Whether through an expansive paradise garden, a scientific botanical treasury, or a modest vegetable plot, the ways that we have cultivated and organized plants and flowers throughout history speaks to an unending fascination with nature and its often mysterious workings. For millennia, humans have attempted to classify specimens and understand intricate ecosystems, and in our backyards or in parks, gardens have manifested as a way to curate order and style, and to bring nature closer to us after our build environments have shut it out.

A Landscape Longed For: The Garden as Disturbance at Crisp-Ellert Art Museum in St. Augustine, Florida, draws on Kincaid’s writings as a foundation for the work of 15 artists who investigate the complexities of the garden as a metaphor for the world.

David Hartt, Fragment, 2014. Cast bronze, 24 x 48 x 48 inches. Courtesy of the artist and David Nolan Gallery

Gardens are potent symbols of growth and abundance, but they can also characterize chaos. While they provide a place for solace, learning, or food, these spaces require constant attention; as quickly as we establish order, it succumbs to disorder—or, simply, the natural order.

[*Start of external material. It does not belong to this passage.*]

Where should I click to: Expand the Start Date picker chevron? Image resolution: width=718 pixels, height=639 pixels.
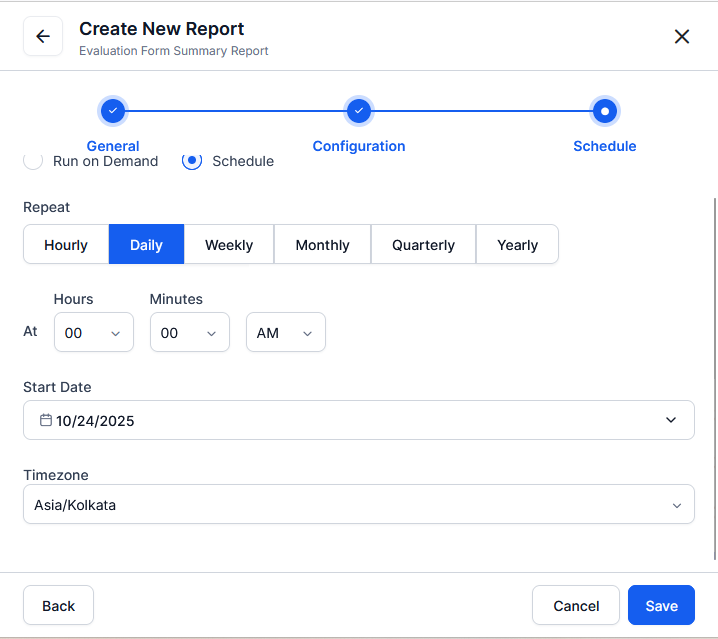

Among many others, this exhibition features vibrant paper collages by Ebony G. Patterson, whose mixed-media tapestries and assemblages often investigate flora as both symbol and decoration. Multidisciplinary artist David Hartt, whose practice examines the social and cultural histories of a range of topics, has devoted several bodies of work to ideas around ecology and the garden, including The Colored Garden on the grounds of The Glass House in New Canaan, Connecticut. The show includes a range of paintings, textile works, sculptures and photographs by Ana Mendieta, Jim Hodges, Cathy Lu, and more.

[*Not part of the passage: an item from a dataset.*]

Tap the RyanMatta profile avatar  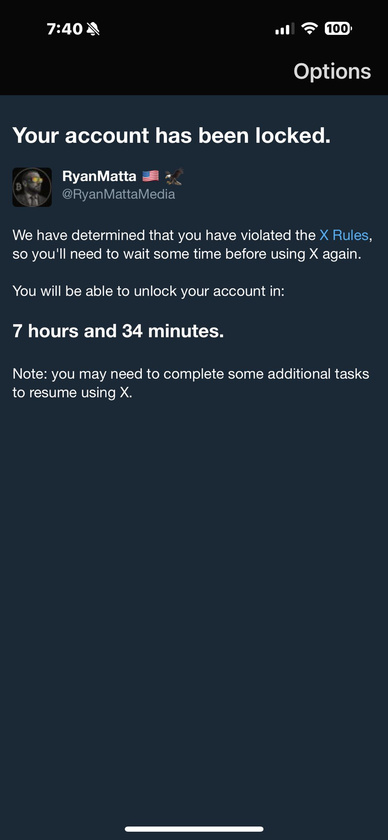click(32, 187)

Curated by Laura Novoa and Adler Guerrier, who presented the first iteration of the show in 2021 at Locust Projects in Miami, A Landscape Longed For delves into notions of fragile ecological systems, beauty and ornamentation, remembrance and homage, the cyclical nature of time and the seasons, refuge, and the ways we tend to life in the garden as a way to nourish our own.

A Landscape Longed For: The Garden as Disturbance continues through April 20 at the Crisp-Ellert Museum on the Flagler College campus. Find more on the museum’s website.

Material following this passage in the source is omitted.